You know those guys on your feed telling you you’re lazy if you’re not at the gym at 4am?
Yeah this just in: they’re actually freaking miserable. Yep, the people who’ve been trying to convince us we need to optimise ourselves into oblivion are admitting, one by one, that they’re living in their own personal hell. Alex Hormozi, who’s built a massive $200M empire on the premise that suffering leads to success, sat down with Tony Robbins and genuinely asked for help on his podcast. Productivity guru Tim Ferriss just wrote a blog about the trap of self-optimisation. So, is the beginning of the end for the hack-your-way-to-success industry (and the creators behind them)?
- Charlotte Ellis, Editor ♡
WHAT’S HAPPENING IN MARKETING TODAY?
You need more friction, You also need more whimsy & People behind Meta’s AI training tactics speak up

You need to be frictionmaxxing.
I’ve been writing a little bit recently about how our lives are too damn frictionless, too easy. We’ve optimised the living hell out of everything and it’s making us soulless and unhappy. You see, tech companies succeed in making us think of life itself as inconvenient, something we need to escape from, into digital straight jackets and padded rooms. Thinking is hard. Interacting with strangers is scary. Risking an unexpected reaction from someone isn’t worth it. Moving is tiring. Reading is boring. Hell, so are movies nowadays if they’re too long.
Frictions, we can eliminate. And we do. Jason Farman, a design professor who built his career on usability principles says that was a big mistake.
“We’re detached, alienated, and disconnected. The smooth, frictionless surfaces of user-friendly design haven’t delivered the satisfaction that we were promised. Instead, they’ve made it easier to stop paying attention to what’s happening behind the scenes. While usability and UX design have given us tools that were meant to empower us—translating complexity into beautiful and intuitive interfaces that put us at ease—too often they have, in the end, trained us only to disengage.” Welp.
You also need to be whimsymaxxing. Especially if you’re looking for love. According to The Times, Whimsy is the buzzword for dating in 2026. You’ve all been taking things too seriously. It's time to frolic in a field or some sh*t. This represents a new trend that encourages daters to lean into their playful side in the pursuit of love, and embrace their uniqueness, quirks, and weirdness. In the last six months, Hinge said the number of dating profiles mentioning the word has risen 143%. It’s nice to see our culture move away from sameness and seriousness tbh.
One thing we are not doing is AImaxxing. But Meta is. Shock! Tens of thousands of people have been paid by a company part-owned by Meta to train AI. How, exactly? By combing Instagram accounts, harvesting copyrighted work and transcribing pornographic soundtracks.

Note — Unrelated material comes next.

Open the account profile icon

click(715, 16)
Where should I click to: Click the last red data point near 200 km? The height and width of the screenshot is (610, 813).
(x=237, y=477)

Scale AI, 49%-controlled by Meta, recruited low-paid “taskers” to scrape social media and label disturbing or ethically questionable content to train AI through a platform called Outlier. The workers report deception, surveillance, and psychological harm. Of course, this raises concerns about exploitation, privacy violations, and the hidden human labour powering supposedly automated AI systems. Another shock!
-Sophie Randell, Writer
DEEP DIVE
The self-optimisation gurus are finally admitting they're miserable (and the whole thing was a trap)

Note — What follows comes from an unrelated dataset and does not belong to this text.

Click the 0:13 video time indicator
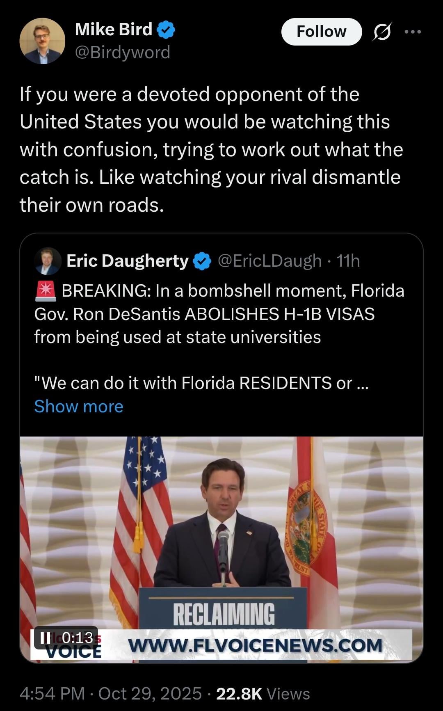 [x=77, y=637]
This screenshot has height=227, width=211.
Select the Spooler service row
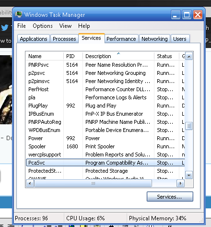click(105, 146)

Alex Hormozi recently sat down with Tony Robbins.
I listened to him spout on about "f*ck happiness” and “I build businesses because I don't know what else to do." Alex Hormozi is a 36-year-old American businessman who made his fortune in the fitness industry, accumulating a net worth of US$200M. He is the current founder and CEO of Acquisition.com.

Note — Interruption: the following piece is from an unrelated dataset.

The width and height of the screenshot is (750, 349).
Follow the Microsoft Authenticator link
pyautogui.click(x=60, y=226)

Tony Robbins is well, Tony Robbins. This seemed like two men at the top of their field about to shoot the sh*t. But it wasn’t. Hormozi, famously known for his deeply ingrained belief that suffering is required for success, was almost… vulnerably asking for help.
Tony Robbins then coached him on how to shift from a "suffering-based" success model to one focused on fulfilment and joy.
Then, on March 4th, Tim Ferriss, the guy most famous for his book on self-optimisation, recently posted a blog called "The Self-Help Trap: what 20 years of optimizing has taught me," with a picture of an ouroboros eating its own balls.
Yeah, Ferris was finally admitting that the entire pursuit might be making people worse; comparing it to a dog chasing its own tail.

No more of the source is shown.